[EXERCISE INSTRUCTIONS] Turn every line of the items below into a Markdown table with the columns Row and Text. Number the rows and leave out blank lines.

[EXTRACTED INFORMATION]
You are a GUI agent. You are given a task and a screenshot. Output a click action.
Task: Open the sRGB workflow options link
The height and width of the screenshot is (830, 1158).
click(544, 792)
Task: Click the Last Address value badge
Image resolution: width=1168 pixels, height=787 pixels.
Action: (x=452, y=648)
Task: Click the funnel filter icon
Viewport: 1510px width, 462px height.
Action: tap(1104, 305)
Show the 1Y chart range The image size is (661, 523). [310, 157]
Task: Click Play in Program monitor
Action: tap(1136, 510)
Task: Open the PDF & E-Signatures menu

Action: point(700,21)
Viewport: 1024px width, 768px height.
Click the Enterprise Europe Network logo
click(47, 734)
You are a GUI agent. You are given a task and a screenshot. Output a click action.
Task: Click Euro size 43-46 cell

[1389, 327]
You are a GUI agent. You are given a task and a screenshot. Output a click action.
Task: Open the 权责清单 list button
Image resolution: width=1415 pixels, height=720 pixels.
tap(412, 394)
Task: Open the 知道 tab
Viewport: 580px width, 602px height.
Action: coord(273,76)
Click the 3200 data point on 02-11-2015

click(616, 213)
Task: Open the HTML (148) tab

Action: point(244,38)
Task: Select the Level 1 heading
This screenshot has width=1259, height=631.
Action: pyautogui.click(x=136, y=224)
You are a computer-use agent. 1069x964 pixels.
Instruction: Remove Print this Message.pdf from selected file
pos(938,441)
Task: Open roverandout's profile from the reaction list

[COMPLETED EXERCISE]
| Row | Text |
|---|---|
| 1 | You are a GUI agent. You are given a task and a screenshot. Output a click action. |
| 2 | Task: Open the sRGB workflow options link |
| 3 | The height and width of the screenshot is (830, 1158). |
| 4 | click(544, 792) |
| 5 | Task: Click the Last Address value badge |
| 6 | Image resolution: width=1168 pixels, height=787 pixels. |
| 7 | Action: (x=452, y=648) |
| 8 | Task: Click the funnel filter icon |
| 9 | Viewport: 1510px width, 462px height. |
| 10 | Action: tap(1104, 305) |
| 11 | Show the 1Y chart range The image size is (661, 523). [310, 157] |
| 12 | Task: Click Play in Program monitor |
| 13 | Action: tap(1136, 510) |
| 14 | Task: Open the PDF & E-Signatures menu |
| 15 | Action: point(700,21) |
| 16 | Viewport: 1024px width, 768px height. |
| 17 | Click the Enterprise Europe Network logo |
| 18 | click(47, 734) |
| 19 | You are a GUI agent. You are given a task and a screenshot. Output a click action. |
| 20 | Task: Click Euro size 43-46 cell |
| 21 | [1389, 327] |
| 22 | You are a GUI agent. You are given a task and a screenshot. Output a click action. |
| 23 | Task: Open the 权责清单 list button |
| 24 | Image resolution: width=1415 pixels, height=720 pixels. |
| 25 | tap(412, 394) |
| 26 | Task: Open the 知道 tab |
| 27 | Viewport: 580px width, 602px height. |
| 28 | Action: coord(273,76) |
| 29 | Click the 3200 data point on 02-11-2015 |
| 30 | click(616, 213) |
| 31 | Task: Open the HTML (148) tab |
| 32 | Action: point(244,38) |
| 33 | Task: Select the Level 1 heading |
| 34 | This screenshot has width=1259, height=631. |
| 35 | Action: pyautogui.click(x=136, y=224) |
| 36 | You are a computer-use agent. 1069x964 pixels. |
| 37 | Instruction: Remove Print this Message.pdf from selected file |
| 38 | pos(938,441) |
| 39 | Task: Open roverandout's profile from the reaction list |